◆ **WHAT IS ASKED**
Gather every line in the records below that contains the string "title", copying each line in full.

— START OF SUPPLIED RECORDS —

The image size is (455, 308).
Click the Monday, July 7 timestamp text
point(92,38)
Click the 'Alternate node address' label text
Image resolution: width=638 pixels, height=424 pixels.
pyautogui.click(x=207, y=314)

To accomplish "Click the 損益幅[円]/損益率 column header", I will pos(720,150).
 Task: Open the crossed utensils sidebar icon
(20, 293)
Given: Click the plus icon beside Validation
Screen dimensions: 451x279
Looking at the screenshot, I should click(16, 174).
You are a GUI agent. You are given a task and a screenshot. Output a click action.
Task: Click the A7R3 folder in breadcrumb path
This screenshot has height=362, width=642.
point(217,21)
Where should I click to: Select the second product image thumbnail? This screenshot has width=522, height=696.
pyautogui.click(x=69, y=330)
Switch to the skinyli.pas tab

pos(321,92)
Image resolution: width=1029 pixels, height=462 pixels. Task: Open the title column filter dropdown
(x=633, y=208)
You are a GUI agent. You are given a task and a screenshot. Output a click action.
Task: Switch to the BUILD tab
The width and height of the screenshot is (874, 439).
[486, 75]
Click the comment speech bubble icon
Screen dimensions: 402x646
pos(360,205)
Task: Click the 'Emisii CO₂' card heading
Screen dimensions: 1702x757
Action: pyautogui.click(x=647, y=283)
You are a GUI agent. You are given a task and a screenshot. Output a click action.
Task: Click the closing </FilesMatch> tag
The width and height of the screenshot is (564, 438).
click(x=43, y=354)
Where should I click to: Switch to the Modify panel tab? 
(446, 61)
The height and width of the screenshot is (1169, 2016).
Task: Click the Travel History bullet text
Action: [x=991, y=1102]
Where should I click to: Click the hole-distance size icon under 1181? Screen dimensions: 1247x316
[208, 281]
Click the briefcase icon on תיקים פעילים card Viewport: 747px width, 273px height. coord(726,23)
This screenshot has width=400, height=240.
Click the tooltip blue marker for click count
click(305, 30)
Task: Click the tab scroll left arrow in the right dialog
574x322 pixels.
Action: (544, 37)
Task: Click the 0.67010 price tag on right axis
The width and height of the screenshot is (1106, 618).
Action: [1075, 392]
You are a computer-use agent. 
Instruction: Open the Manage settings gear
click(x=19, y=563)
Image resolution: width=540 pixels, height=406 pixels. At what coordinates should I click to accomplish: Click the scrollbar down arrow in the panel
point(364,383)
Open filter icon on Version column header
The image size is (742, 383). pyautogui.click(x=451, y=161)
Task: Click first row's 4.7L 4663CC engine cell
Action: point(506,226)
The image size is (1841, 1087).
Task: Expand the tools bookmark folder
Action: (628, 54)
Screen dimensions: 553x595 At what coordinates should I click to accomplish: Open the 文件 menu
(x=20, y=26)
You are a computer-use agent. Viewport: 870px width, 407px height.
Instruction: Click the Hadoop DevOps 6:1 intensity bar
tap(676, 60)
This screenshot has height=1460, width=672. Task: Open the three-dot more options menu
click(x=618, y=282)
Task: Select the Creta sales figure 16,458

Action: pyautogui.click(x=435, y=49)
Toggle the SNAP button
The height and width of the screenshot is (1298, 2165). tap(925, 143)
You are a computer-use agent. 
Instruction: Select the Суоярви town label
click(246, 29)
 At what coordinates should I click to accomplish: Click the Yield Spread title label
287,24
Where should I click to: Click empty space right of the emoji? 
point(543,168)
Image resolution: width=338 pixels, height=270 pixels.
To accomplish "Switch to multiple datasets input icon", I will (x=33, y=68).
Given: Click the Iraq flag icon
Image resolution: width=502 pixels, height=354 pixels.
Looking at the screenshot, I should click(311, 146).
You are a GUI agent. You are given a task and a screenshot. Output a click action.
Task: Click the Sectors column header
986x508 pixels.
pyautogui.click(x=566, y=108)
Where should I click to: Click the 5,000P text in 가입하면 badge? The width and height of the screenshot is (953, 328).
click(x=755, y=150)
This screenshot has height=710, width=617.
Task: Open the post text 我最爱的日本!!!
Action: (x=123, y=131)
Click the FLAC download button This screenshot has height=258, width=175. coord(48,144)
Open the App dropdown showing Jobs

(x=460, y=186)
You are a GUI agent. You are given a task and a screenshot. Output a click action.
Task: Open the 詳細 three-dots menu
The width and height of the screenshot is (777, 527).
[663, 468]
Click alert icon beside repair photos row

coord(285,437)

— END OF SUPPLIED RECORDS —

◆ **SOLVED PROBLEM**
Image resolution: width=1029 pixels, height=462 pixels. Task: Open the title column filter dropdown
 At what coordinates should I click to accomplish: Click the Yield Spread title label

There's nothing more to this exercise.